What is Budget Variance Analysis?
Budget variance analysis is an analytical control tool, applied to financial and operational data that can be used to compare actual operations to budgeted estimates.
Budget variances analysis addresses any budget variances and helps you in:
- Identifying and determining the root cause of the budget variance; and
- Adjusting your budgeting procedures so as to avoid similar discrepancies occurring in the future.
Price Variances vs. Quantity Variances
There is often a tendency for some business owners and key managers to look at price variances and quantity variances. This will vary from business to business. For example:
- Price variances deal with measuring the difference between actual and budgeted revenues. For example, they will measure the difference between the actual and budgeted sales price per unit.
- Quantity variances deal with production levels. For example, they will compare the actual amount of units produced against the budgeted units estimated for the period.
Reasons for Budget Variances?
Budget variances can occur as a result of:
- Errors (e.g. this can be by way of using faulty calculations, or relying on stale or bad data);
- Inaccurate Budgeting (e.g. using wrong or bad assumptions at your expenses or income);
- Changing Business Conditions (e.g. changes in sales, changes in material cost, changes in labour cost, or the arrival of a new competitor);
- Unmet Expectations (e.g. when you exceed or underperform on your expectations).
Analysing Budget Variances
Analysing budget variances aids business owners and key management in:
- Identifying trends, problems, opportunities and threats;
- Understanding present costs and then control future costs;
- Making adjustments to the business’s or organisation’s goals, objectives or strategies;
- Understanding how well their business or organisation is performing;
- Determining if there is anything they need to do differently to help them in achieving better results; and
- Framing more accurate business budgets in the future.
When analysing budget variances, you should consider talking with your supervisors and employees to try to determine the root cause of the budget variance.
To illustrate the benefits. Let’s assume during one of your discussions, you find a labour variance has occurred because of product specification changes. This, in turn, has resulted in higher labour hour costs than what you originally budgeted for. The outcome of the variance analysis and your discussions has helped in determining if:
- The budget variance has occurred as a result of temporary issues; or
- The budget variance has reflected a more permanent change in the price and cost of the product.

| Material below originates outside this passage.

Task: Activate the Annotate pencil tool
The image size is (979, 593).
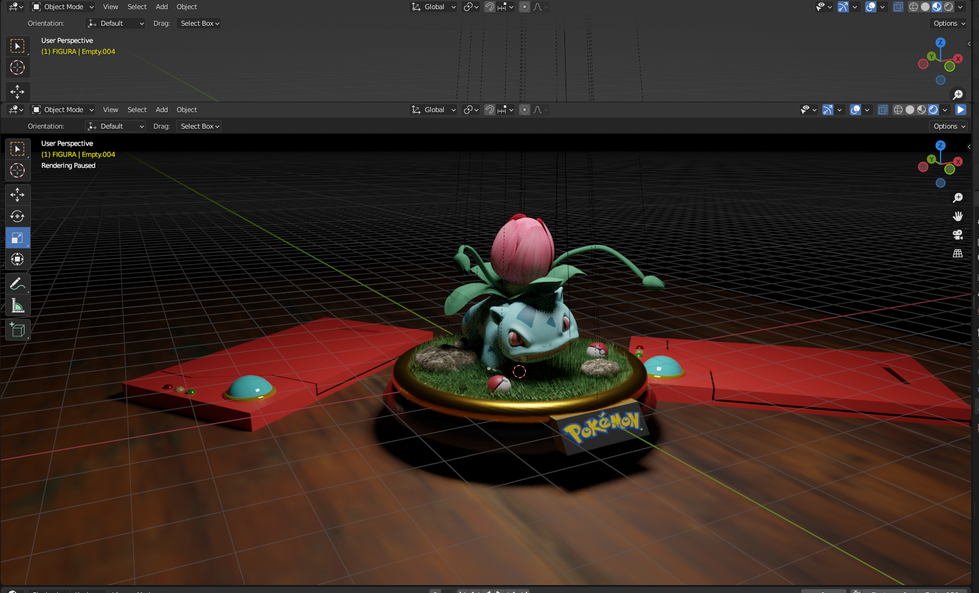Action: [x=17, y=285]
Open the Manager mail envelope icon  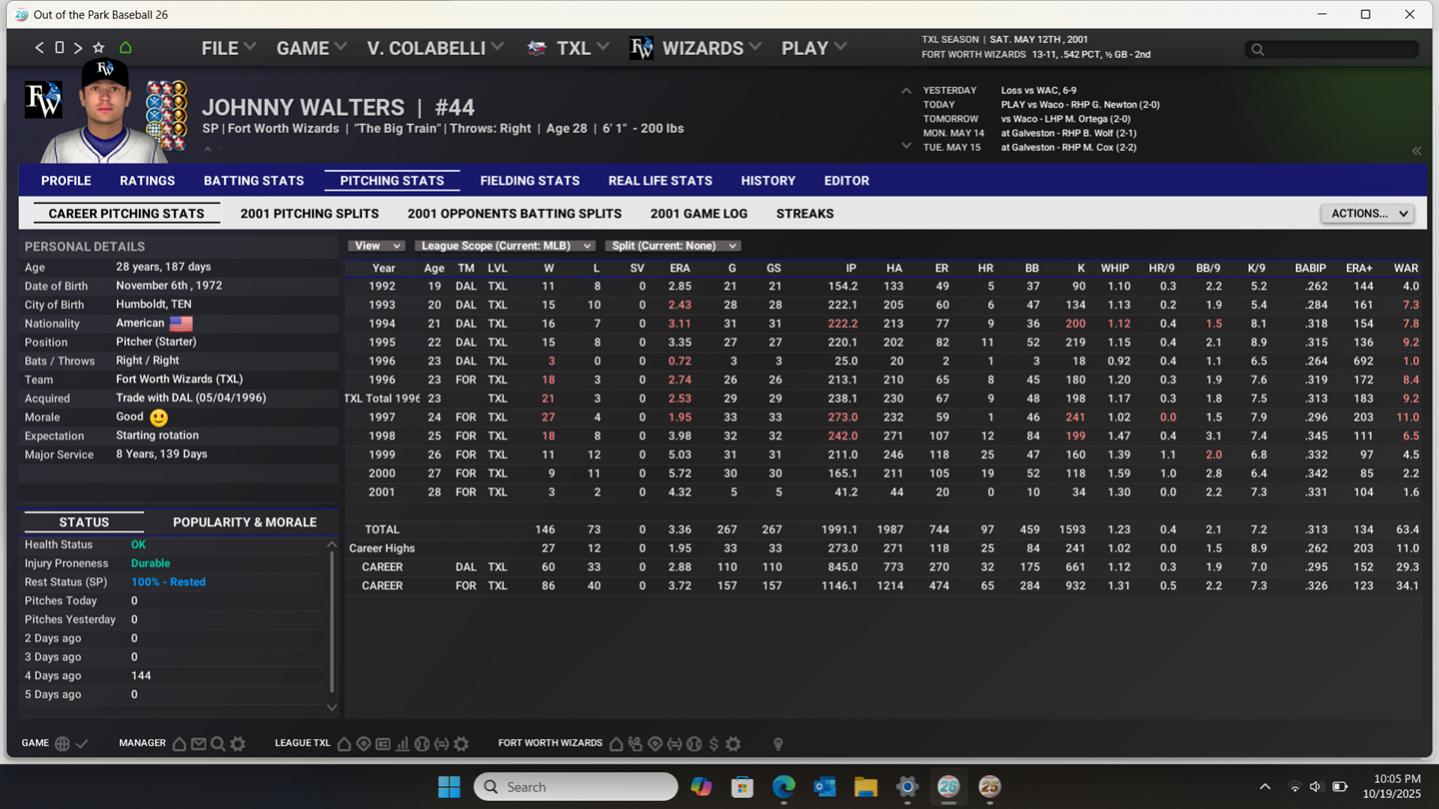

Note: If the analysis reflects a more permanent change in the price and cost of the product. Consideration should be given to incorporating this information into the budget planning for the next accounting period as this will avoid similar variances (discrepancies) occurring in the future.
In summary, budget variance analysis enables you to:
- Compare different scenarios in order to make better decisions:
- Improve the overall performance and efficiencies of your business or organisation: and
- Attain the desired results of your business or organisation.